With the help of the JBoss Logging project, all log and exception messages in RESTEasy are internationalized. That is, they have a default value in English which can be overridden in any given locale by a file which gives translated values. For more information about internationalization and localization in Java, see, for example, http://docs.oracle.com/javase/tutorial/i18n. For more about JBoss Logging Tooling, see https://jboss-logging.github.io/jboss-logging-tools/, Chapters 4 and 5.

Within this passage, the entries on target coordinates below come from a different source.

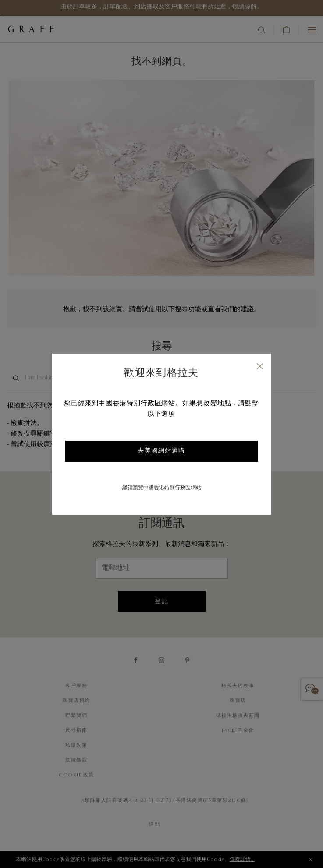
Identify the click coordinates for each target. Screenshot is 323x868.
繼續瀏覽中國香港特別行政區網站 (162, 488)
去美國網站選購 (161, 451)
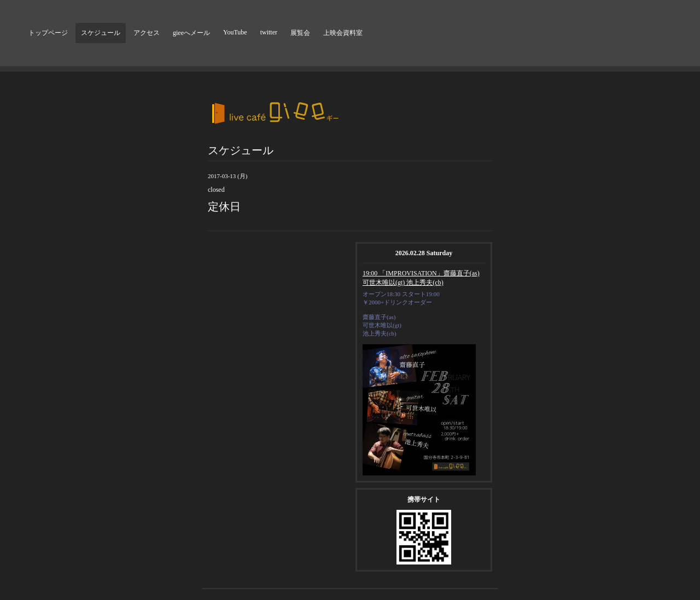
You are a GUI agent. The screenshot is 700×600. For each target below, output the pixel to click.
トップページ (48, 33)
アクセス (147, 33)
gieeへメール (191, 33)
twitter (269, 32)
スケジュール (101, 33)
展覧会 (300, 33)
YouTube (235, 32)
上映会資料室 (343, 33)
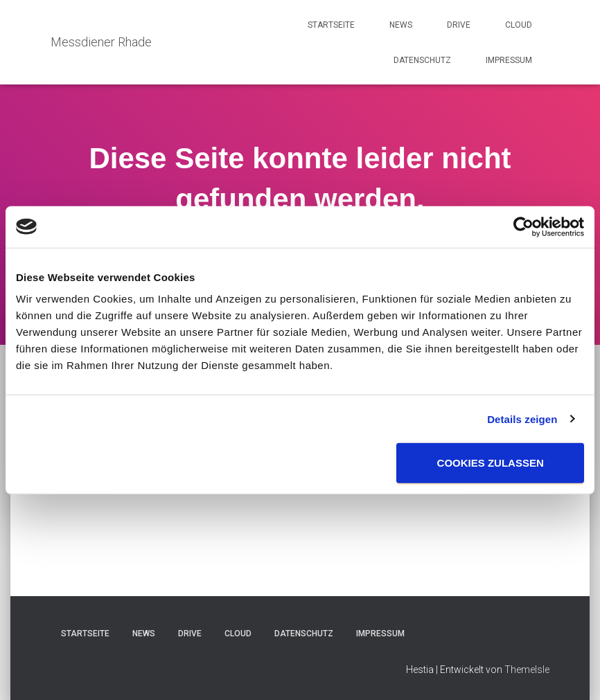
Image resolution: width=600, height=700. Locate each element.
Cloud (518, 25)
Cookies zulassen (491, 463)
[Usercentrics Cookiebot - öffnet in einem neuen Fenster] (523, 226)
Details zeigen (522, 418)
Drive (459, 25)
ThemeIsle (527, 670)
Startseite (331, 25)
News (400, 25)
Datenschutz (422, 60)
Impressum (509, 60)
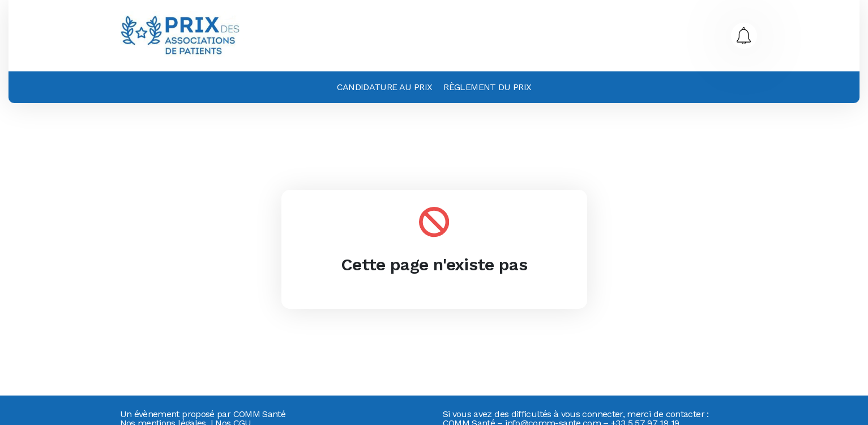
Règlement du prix (487, 87)
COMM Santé (259, 414)
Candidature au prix (384, 87)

Each module in RESTEasy that produces any text in the form of logging messages or exception messages has an interface named org.jboss.resteasy...i18n.Messages which contains the default messages. Those modules which do any logging also have an interface named org.jboss.resteasy...i18n.LogMessages which gives access to an underlying logger. With the exception of the resteasy-core-spi module, all messages are in the Messages class. resteasy-core-spi has exception messages in the Messages class and log messages in the LogMessages class.

Each message is prefixed by the project code "RESTEASY" followed by an ID which is unique to RESTEasy. These IDs belong to the following ranges:


For example, the Jakarta XML Binding provider contains the interface

org.jboss.resteasy.plugins.providers.jaxb.i18.Messages

which looks like

@MessageBundle(projectCode = "RESTEASY")
public interface Messages
{
   Messages MESSAGES = org.jboss.logging.Messages.getBundle(Messages.class);
   int BASE = 6500;

   @Message(id = BASE + 00, value = "Collection wrapping failed, expected root element name of {0} got {1}", format=Format.MESSAGE_FORMAT)
   String collectionWrappingFailedLocalPart(String element, String localPart);

   @Message(id = BASE + 05, value = "Collection wrapping failed, expect namespace of {0} got {1}", format=Format.MESSAGE_FORMAT)
   String collectionWrappingFailedNamespace(String namespace, String uri);
   ...
   

The value of a message is retrieved by referencing a method and passing the appropriate parameters. For example,

throw new JAXBUnmarshalException(Messages.MESSAGES.collectionWrappingFailedLocalPart(wrapped.element(), ele.getName().getLocalPart()));
   

When RESTEasy is built with the "i18n" profile, a template properties file containing the default messages is created in a subdirectory of target/generated-translation-files. In the Jakarta XML Binding provider, for example, the

Messages.i18n_locale_COUNTRY_VARIANT.properties

goes in the

org/jboss/resteasy/plugins/providers/jaxb/i18n

directory, and the first few lines are

# Id: 6500
# Message: Collection wrapping failed, expected root element name of {0} got {1}
# @param 1: element -
# @param 2: localPart -
collectionWrappingFailedLocalPart=Collection wrapping failed, expected root element name of {0} got {1}
# Id: 6505
# Message: Collection wrapping failed, expect namespace of {0} got {1}
# @param 1: namespace -
# @param 2: uri -
collectionWrappingFailedNamespace=Collection wrapping failed, expect namespace of {0} got {1}
   

To provide the translation of the messages for a particular locale, the file should be renamed, replacing "locale", "COUNTRY", and "VARIANT" as appropriate (possibly omitting the latter two), and copied to the src/main/resources directory. In the Jakarta XML Binding provider, it would go in

src/main/resources/org/jboss/resteasy/plugins/providers/jaxb/i18n

For testing purposes, each module containing a Messages interface has two sample properties files, for the locale "en" and the imaginary locale "xx", in the src/test/resources directory. They are copied to src/main/resources when the module is built and deleted when it is cleaned.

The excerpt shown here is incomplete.